Toute ma famille rassemblée baise très-humblement les ailes de mes anges. Le patriarche pourrait bien aller de Sichem en Égypte, quoiqu’il n’ait point de femme à présenter à des Pharaon.


6035. — À M.  LEKAIN[1].
Mai.

Mon cher Roscius, vous ne doutez pas du vif intérêt que j’ai pris à votre aventure ; vous savez combien j’aime les grands talents et combien je vous aime. J’imagine que vos communs intérêts vous ont uni avec Mlle  Clairon. Si vous la voyez, dites-lui, je vous prie, que nous avons pensé, dans notre petit coin des Alpes, comme tous les honnêtes gens de Paris.
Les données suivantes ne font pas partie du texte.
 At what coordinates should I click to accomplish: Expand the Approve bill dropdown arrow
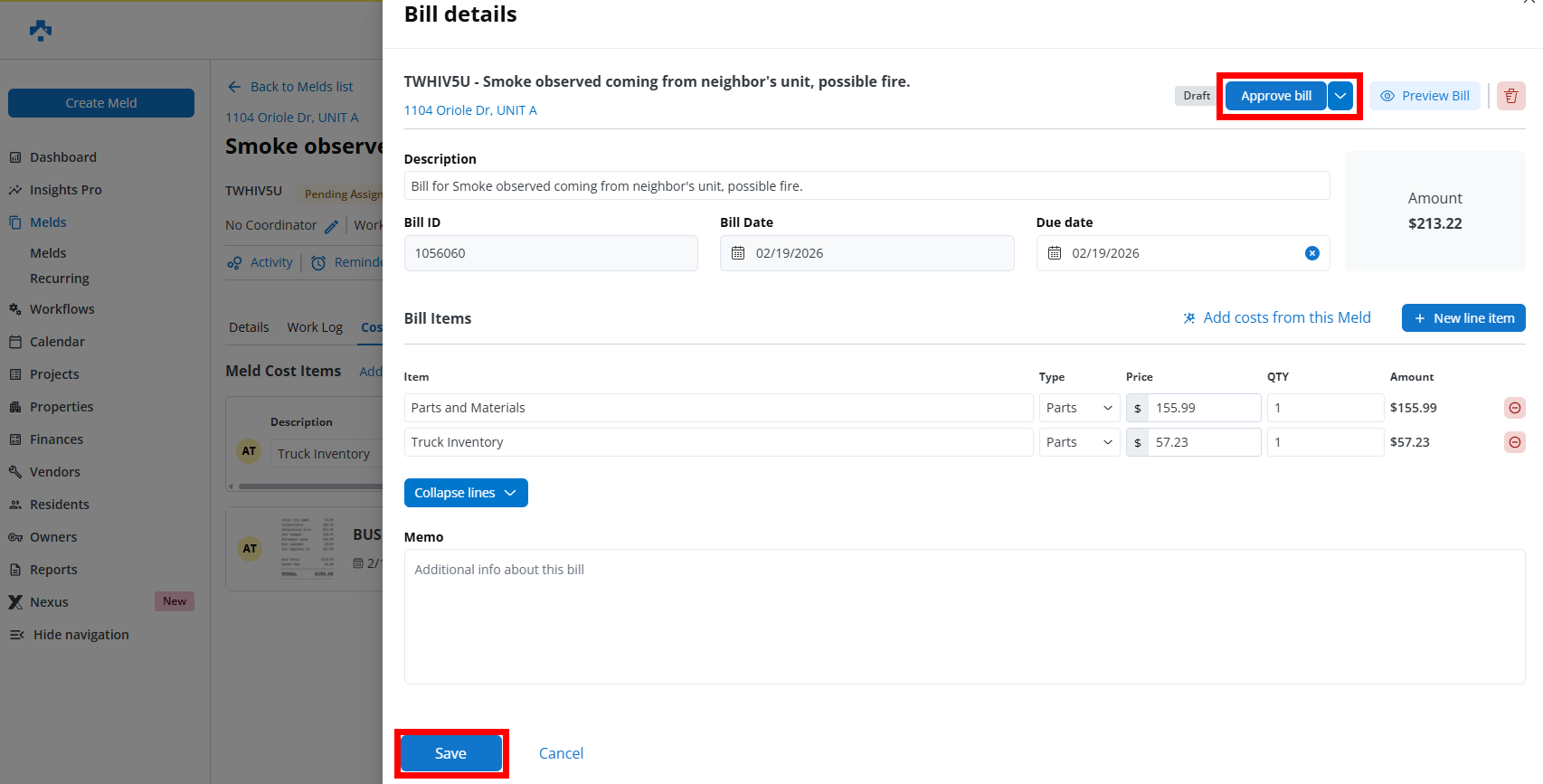[1340, 96]
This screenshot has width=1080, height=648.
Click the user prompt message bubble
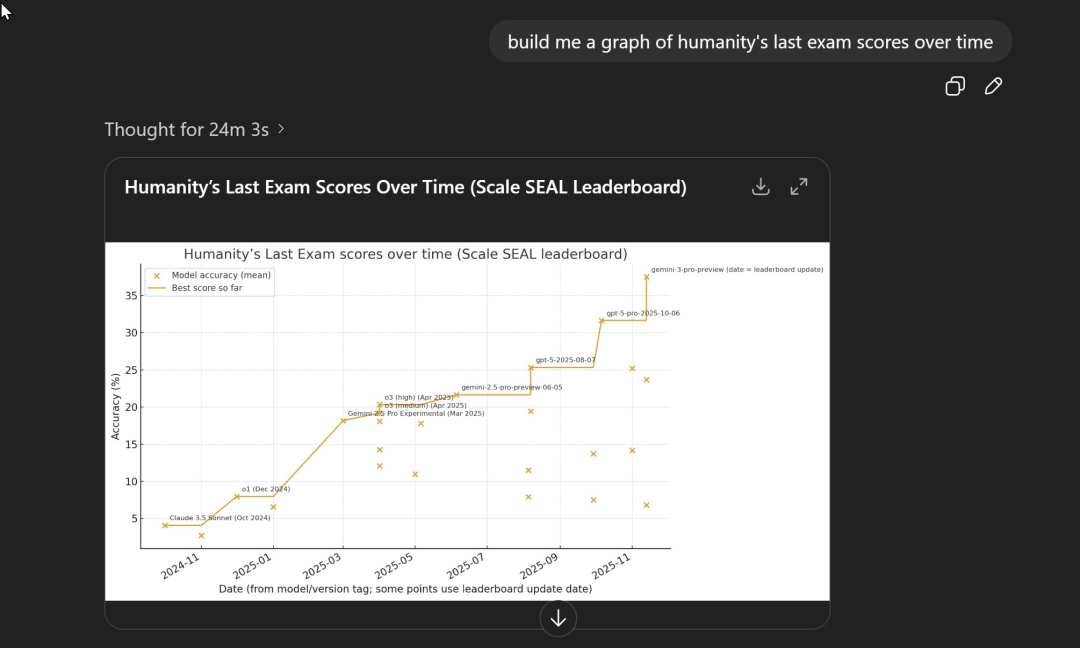750,42
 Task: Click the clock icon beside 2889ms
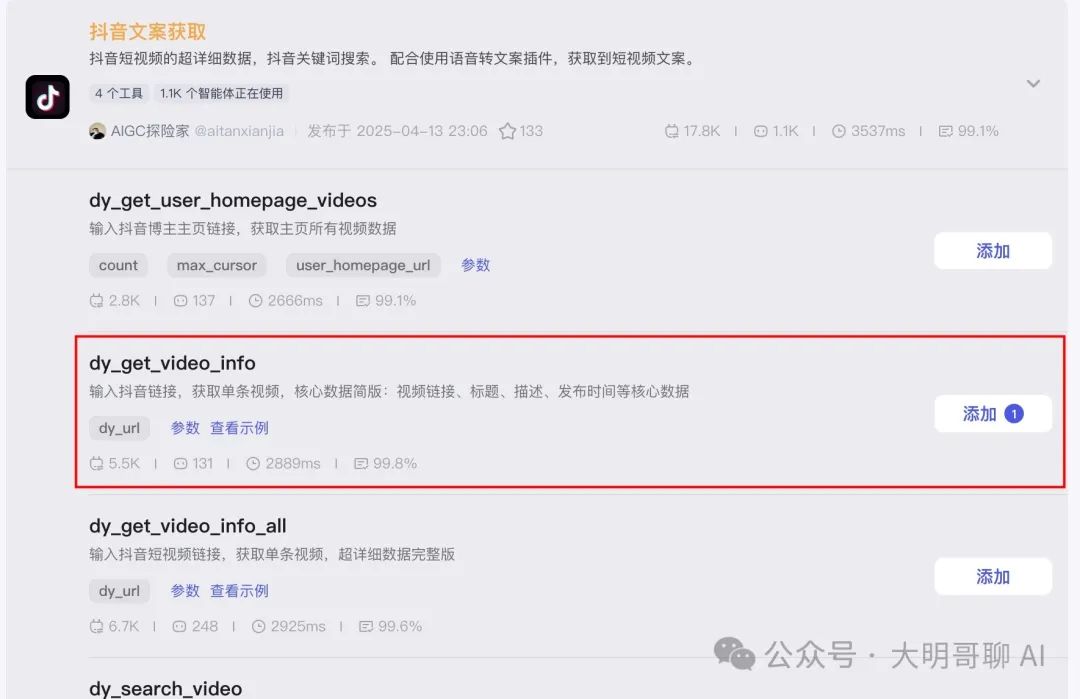click(x=253, y=463)
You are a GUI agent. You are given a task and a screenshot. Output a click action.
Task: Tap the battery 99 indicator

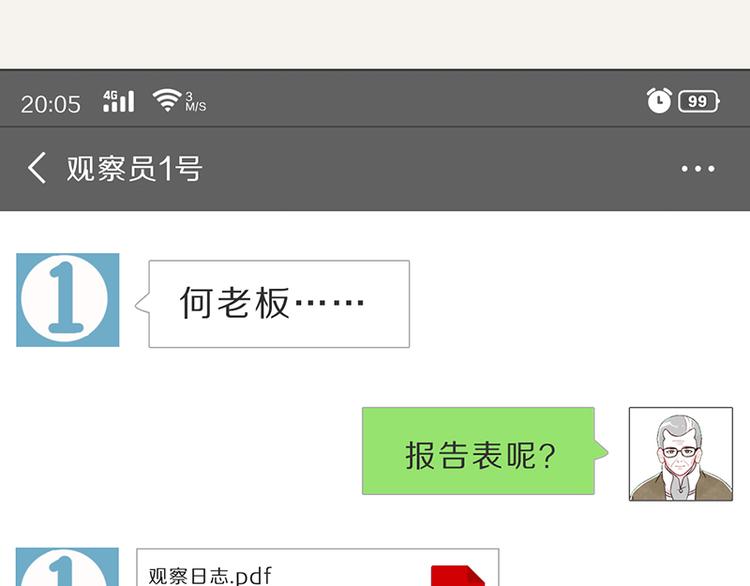pos(699,101)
Je suis trop malade et trop dérouté pour faire actuellement ce que vous me proposez ; je vous demande en grâce d’attendre. Vous avez un grand intérêt à ne pas vous presser ; les circonstances ne sont point du tout favorables. Attendons, mon cher ami ; je vous en conjure instamment.


6036. — À M.  GOLDONI.
À Genève, 29 mai.

Je n’ai reçu, monsieur, le paquet et la lettre dont vous m’avez honoré que depuis deux jours, à mon retour des bains de Suisse, où j’avais été obligé d’aller pour ma très-mauvaise santé et pour des fluxions sur les yeux, que je dois au voisinage des Alpes. Vous vous doutez bien que je fais tous mes efforts pour recouvrer la vue quand j’ai vos ouvrages à lire. Je sens bien que je serai privé de la consolation de vous posséder dans ma retraite suisse ; mais je préfère votre bonheur à mon plaisir. Vous voilà attaché à une grande princesse[2] qui sentira tout votre mérite. Il est connu partout, mais il sera récompensé en France. Le théâtre aura fait votre réputation, et vos mœurs aimables contribueront à faire votre fortune.

  1. Éditeurs, de Cayrol et François. — C’est à tort, croyons-nous, que les éditeurs avaient mis ce billet au mois de mars.
  2. Madame Adélaïde, fille de Louis XV. Goldoni venait d’être nommé lecteur et maître d’italien de Mesdames de France.